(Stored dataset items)
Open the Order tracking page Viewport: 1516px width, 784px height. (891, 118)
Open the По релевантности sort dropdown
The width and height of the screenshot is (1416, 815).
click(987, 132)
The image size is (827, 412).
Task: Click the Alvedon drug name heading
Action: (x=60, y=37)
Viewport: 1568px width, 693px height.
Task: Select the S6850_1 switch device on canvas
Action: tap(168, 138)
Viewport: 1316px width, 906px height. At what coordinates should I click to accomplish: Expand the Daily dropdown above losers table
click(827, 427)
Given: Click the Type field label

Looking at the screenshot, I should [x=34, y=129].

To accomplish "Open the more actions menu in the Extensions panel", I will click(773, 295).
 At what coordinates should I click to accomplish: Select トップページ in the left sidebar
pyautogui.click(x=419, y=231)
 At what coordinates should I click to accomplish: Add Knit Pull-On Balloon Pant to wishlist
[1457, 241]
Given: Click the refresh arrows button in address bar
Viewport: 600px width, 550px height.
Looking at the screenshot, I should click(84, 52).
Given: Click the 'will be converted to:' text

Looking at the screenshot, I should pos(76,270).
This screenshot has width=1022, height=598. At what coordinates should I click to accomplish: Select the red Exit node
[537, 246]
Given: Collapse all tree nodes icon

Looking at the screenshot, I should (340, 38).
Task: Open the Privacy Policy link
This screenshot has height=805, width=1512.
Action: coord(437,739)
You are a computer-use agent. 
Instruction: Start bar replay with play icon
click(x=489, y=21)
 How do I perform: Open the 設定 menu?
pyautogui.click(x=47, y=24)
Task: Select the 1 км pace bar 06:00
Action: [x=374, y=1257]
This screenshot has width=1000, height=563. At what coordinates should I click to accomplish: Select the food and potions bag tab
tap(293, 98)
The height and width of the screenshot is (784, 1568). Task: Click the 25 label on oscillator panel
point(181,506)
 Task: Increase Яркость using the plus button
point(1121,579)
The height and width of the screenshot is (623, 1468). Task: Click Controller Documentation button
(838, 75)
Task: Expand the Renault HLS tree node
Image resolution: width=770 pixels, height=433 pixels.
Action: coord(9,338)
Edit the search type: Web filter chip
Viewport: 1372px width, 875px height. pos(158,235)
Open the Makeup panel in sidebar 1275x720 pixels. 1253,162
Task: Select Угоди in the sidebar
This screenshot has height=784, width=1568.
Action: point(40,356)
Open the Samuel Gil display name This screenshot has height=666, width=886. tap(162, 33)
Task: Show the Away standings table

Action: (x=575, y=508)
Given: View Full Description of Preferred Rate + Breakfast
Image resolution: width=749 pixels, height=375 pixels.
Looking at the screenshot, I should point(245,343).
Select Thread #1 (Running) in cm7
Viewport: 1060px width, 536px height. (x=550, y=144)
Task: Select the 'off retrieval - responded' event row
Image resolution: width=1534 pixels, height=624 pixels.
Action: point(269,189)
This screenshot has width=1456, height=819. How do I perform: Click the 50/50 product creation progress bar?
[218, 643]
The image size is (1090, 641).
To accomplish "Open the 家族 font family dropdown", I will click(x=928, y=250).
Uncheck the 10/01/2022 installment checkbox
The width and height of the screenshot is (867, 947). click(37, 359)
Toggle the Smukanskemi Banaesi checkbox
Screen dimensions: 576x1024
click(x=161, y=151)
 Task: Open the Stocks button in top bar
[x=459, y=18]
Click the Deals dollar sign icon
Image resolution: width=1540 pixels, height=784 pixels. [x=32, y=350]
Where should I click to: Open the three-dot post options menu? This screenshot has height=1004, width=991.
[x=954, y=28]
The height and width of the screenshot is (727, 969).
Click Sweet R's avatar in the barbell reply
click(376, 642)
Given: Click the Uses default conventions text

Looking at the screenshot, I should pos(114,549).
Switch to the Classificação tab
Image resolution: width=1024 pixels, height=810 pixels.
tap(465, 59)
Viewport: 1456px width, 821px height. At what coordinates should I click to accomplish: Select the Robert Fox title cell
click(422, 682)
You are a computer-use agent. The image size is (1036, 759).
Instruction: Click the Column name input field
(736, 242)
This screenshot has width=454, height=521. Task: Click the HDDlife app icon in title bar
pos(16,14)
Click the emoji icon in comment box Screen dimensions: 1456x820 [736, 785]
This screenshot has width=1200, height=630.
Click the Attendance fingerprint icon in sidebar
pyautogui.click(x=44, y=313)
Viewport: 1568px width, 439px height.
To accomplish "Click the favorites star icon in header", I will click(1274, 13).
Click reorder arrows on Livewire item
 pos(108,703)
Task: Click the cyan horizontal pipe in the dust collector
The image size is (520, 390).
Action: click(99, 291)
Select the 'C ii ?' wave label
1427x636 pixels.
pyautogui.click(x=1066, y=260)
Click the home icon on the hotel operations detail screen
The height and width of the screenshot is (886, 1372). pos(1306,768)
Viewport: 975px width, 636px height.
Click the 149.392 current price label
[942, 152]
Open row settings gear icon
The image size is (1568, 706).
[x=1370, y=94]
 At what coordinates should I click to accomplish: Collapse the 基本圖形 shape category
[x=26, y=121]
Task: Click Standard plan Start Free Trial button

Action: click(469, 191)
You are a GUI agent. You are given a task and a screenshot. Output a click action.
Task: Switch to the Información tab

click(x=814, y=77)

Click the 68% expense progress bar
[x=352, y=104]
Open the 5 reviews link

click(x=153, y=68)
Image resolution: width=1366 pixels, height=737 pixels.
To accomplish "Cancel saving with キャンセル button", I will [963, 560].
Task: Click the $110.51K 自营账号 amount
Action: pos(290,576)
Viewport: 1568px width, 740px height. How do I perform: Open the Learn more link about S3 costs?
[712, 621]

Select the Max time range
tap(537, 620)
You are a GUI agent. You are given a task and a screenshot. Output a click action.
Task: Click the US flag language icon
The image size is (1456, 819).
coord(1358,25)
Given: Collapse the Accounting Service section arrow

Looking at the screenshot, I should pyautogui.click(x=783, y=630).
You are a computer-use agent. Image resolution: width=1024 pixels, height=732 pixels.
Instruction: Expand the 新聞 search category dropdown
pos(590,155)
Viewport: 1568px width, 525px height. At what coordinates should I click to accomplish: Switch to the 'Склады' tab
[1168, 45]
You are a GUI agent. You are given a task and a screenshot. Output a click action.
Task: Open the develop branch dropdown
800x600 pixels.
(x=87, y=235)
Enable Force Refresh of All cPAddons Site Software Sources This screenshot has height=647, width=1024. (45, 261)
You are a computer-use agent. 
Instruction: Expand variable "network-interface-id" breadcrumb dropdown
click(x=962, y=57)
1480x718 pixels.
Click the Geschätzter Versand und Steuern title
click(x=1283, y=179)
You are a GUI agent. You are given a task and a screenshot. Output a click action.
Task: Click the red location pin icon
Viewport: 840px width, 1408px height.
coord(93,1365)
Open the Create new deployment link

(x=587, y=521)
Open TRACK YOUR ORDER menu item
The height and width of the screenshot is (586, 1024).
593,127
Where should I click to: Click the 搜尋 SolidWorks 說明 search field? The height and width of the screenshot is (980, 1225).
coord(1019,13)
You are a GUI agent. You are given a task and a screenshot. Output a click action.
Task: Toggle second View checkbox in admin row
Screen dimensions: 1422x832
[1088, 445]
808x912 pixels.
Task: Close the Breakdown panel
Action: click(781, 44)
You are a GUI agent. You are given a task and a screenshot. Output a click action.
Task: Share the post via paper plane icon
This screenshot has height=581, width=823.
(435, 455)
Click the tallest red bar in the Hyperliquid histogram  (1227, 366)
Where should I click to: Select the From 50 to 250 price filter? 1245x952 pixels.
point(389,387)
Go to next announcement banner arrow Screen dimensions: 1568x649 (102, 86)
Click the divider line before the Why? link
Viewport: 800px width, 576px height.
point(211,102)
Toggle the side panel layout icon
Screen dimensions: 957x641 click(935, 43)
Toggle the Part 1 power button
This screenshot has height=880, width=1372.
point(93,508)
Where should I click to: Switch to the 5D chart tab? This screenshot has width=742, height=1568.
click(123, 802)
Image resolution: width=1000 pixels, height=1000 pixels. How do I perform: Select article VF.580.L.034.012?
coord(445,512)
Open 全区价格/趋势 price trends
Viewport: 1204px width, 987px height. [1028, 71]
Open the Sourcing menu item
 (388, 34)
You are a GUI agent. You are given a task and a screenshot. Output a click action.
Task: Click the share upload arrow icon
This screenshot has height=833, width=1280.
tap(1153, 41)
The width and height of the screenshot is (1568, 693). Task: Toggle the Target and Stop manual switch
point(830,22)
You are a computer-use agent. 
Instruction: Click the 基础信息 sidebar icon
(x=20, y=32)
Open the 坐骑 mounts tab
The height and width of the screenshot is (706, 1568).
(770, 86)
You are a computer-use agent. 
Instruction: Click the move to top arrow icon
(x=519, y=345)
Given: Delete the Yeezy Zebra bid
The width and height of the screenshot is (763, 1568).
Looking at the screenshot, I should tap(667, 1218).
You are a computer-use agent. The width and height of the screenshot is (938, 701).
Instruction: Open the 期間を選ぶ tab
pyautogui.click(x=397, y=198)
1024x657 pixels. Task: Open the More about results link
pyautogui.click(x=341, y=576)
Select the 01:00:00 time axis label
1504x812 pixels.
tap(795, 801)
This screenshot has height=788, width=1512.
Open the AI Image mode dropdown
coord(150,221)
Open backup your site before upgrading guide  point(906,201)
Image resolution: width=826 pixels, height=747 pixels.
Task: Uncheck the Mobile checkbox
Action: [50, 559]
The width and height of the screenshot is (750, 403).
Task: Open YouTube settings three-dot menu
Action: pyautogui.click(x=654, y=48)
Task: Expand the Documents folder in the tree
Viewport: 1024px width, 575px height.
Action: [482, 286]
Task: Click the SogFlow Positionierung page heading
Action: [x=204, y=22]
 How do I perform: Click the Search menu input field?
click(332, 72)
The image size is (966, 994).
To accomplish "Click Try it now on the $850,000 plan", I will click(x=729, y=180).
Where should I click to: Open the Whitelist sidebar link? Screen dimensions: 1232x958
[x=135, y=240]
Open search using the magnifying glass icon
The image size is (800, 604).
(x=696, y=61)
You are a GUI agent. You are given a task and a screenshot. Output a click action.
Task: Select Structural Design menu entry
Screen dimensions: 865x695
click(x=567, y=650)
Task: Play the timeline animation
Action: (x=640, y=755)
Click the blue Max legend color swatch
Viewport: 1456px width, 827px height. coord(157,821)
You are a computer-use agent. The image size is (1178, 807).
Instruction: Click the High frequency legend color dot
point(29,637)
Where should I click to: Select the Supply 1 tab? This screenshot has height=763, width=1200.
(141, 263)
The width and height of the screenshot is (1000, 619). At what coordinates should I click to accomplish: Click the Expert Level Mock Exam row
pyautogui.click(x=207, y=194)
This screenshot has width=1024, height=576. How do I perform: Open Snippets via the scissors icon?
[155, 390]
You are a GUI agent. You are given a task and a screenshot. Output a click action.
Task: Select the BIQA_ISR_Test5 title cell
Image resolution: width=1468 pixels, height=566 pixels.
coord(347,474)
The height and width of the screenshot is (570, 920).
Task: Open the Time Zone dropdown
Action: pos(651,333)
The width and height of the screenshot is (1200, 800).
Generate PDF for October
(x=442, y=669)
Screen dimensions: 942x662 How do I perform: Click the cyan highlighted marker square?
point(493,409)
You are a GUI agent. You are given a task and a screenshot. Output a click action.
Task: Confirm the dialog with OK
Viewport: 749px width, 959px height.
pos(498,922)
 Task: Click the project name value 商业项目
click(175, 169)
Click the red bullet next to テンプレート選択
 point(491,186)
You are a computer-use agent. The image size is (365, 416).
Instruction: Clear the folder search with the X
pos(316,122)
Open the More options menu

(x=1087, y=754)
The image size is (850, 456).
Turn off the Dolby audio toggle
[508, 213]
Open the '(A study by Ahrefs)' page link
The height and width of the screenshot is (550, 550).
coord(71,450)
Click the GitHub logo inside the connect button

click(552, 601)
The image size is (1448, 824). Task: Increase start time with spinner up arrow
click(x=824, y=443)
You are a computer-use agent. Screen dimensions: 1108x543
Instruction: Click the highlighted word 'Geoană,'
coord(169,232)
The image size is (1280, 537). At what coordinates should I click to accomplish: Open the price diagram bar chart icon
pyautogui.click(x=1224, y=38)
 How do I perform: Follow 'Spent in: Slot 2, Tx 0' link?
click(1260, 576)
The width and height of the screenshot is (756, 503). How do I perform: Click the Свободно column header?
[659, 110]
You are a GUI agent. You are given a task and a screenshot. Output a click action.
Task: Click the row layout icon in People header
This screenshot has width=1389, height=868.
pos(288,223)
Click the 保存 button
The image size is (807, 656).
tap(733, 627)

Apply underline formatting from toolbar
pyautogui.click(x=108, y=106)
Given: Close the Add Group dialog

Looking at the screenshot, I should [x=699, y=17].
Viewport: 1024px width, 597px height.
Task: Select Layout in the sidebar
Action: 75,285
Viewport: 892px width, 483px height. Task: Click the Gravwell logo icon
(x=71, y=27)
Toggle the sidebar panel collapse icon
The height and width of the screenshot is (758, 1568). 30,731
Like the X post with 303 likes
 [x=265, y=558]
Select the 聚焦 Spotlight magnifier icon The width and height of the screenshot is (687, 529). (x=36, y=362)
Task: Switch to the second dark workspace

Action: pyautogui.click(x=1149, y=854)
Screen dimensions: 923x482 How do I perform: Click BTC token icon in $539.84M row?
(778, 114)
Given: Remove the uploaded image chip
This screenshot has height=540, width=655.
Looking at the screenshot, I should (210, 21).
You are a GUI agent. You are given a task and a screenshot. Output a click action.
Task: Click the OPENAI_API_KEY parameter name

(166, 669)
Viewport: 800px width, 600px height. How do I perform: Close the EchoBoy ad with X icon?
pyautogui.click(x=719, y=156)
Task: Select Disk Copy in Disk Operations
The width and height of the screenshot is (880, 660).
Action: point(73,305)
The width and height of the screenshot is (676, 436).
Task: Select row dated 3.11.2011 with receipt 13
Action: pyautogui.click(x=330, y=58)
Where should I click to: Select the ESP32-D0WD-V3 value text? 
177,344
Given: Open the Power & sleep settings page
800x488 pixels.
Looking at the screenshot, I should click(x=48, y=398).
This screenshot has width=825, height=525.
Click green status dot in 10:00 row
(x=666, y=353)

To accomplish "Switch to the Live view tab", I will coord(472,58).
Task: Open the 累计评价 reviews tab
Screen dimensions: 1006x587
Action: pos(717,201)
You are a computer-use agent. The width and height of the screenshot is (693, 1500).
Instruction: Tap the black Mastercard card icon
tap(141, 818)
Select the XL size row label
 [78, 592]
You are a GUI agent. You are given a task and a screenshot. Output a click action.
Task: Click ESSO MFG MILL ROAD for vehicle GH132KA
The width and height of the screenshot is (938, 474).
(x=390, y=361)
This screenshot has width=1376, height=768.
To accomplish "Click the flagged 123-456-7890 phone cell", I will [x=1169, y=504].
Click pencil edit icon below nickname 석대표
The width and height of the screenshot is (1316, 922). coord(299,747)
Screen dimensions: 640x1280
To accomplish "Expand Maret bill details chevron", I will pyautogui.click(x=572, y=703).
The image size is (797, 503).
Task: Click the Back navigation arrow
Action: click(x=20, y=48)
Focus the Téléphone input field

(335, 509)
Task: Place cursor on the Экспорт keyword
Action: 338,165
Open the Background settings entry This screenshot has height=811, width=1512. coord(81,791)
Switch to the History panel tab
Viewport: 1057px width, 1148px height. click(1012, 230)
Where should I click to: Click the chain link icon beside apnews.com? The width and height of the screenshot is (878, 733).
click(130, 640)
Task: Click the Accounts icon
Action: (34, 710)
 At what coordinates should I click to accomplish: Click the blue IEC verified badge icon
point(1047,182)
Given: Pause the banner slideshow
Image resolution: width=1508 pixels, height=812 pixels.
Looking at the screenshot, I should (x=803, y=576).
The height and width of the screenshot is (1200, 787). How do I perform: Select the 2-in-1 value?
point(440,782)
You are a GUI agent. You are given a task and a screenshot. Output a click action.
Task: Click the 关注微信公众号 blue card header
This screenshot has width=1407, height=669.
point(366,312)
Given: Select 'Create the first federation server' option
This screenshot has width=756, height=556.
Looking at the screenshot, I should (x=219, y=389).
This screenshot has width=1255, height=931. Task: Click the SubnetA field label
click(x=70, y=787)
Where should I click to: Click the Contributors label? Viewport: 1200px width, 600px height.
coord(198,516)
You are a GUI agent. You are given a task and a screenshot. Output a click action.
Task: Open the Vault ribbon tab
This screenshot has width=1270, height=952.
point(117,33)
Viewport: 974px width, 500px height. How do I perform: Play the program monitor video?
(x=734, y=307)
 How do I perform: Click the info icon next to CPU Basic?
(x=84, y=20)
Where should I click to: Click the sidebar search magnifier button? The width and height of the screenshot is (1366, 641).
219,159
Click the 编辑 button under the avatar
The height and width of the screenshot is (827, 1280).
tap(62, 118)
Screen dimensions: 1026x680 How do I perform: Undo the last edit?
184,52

_Assigned task_
The required output is the stretch of entries above from the line containing "Screen dimensions: 942x662" through the line containing "Task: Confirm the dialog with OK", reproduced exactly.

_Task result_
Screen dimensions: 942x662 How do I perform: Click the cyan highlighted marker square?
point(493,409)
You are a GUI agent. You are given a task and a screenshot. Output a click action.
Task: Confirm the dialog with OK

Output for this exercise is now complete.